Comment 17 Matt McDonald 2021-02-15 15:09:29 UTC
That does seem to have fixed it:

cat /sys/devices/system/cpu/cpu*/cpufreq/scaling_cur_freq
4854354
3823787
3647266
4016171
3576030
3974600
3816628
3590646
3919312
3626692
3618178
3597246
4367040
3599805
3837612
3874146

cat /proc/cpuinfo | grep MHz
cpu MHz		: 3800.000
cpu MHz		: 3800.000
cpu MHz		: 3800.000
cpu MHz		: 3800.000
cpu MHz		: 3800.000
cpu MHz		: 3800.000
cpu MHz		: 3800.000
cpu MHz		: 3800.000
cpu MHz		: 4193.751
cpu MHz		: 3800.000
cpu MHz		: 3800.000
cpu MHz		: 3800.000
cpu MHz		: 3800.000
cpu MHz		: 3800.000
cpu MHz		: 3800.000
cpu MHz		: 3800.000

sudo cpupower frequency-info
[sudo] password for matt:
analyzing CPU 0:
  driver: acpi-cpufreq
  CPUs which run at the same hardware frequency: 0
  CPUs which need to have their frequency coordinated by software: 0
  maximum transition latency:  Cannot determine or is not supported.
  hardware limits: 2.20 GHz - 6.00 GHz
  available frequency steps:  3.80 GHz, 2.80 GHz, 2.20 GHz
  available cpufreq governors: performance schedutil
  current policy: frequency should be within 2.20 GHz and 3.80 GHz.
                  The governor "performance" may decide which speed to use
                  within this range.
  current CPU frequency: 3.80 GHz (asserted by call to hardware)
  boost state support:
    Supported: yes
    Active: no
    Boost States: 0
    Total States: 3
    Pstate-P0:  1000MHz
    Pstate-P1:  700MHz
    Pstate-P2:  500MHz


Everything is back to how it should be, only now with assumingly better schedutil performance (I'll run some benchmarks later).

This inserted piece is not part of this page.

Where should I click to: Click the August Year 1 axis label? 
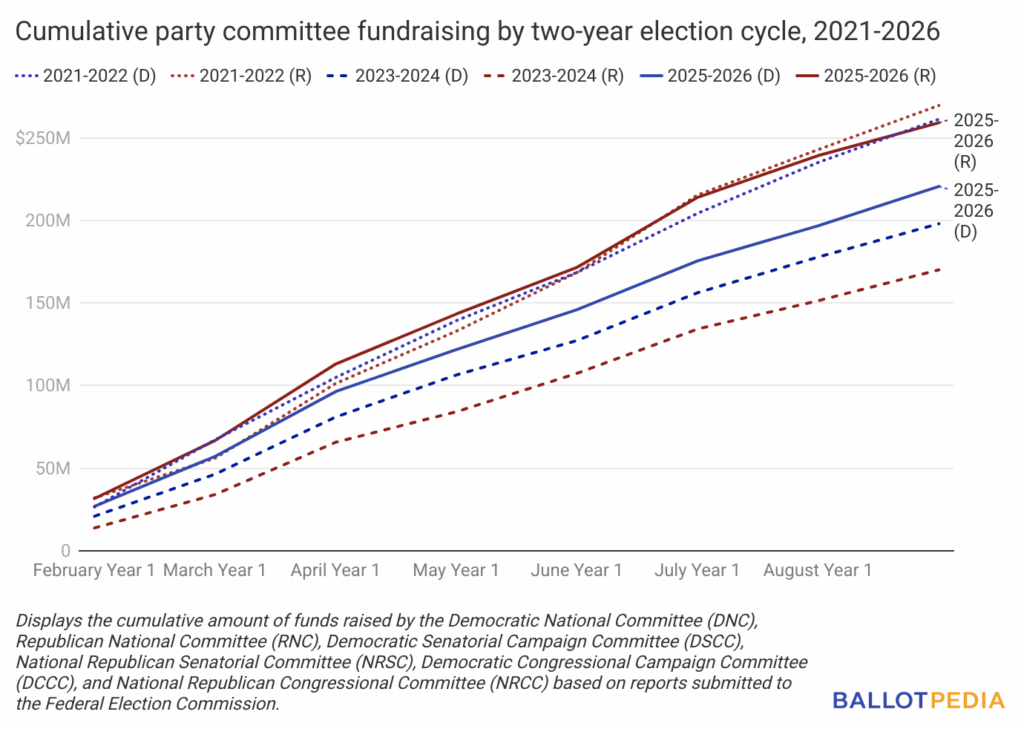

No 6.0GHz reporting and no being stuck at 2.20GHz. CPU performance under the "performance" governor is back to where it should be, and I'm boosting up to 4.9-5.0 in single core and 4.8 all-core.
Comment 18 Rafael J. Wysocki 2021-02-15 15:30:32 UTC
OK, thanks for testing!

Let me post the last patch for verification.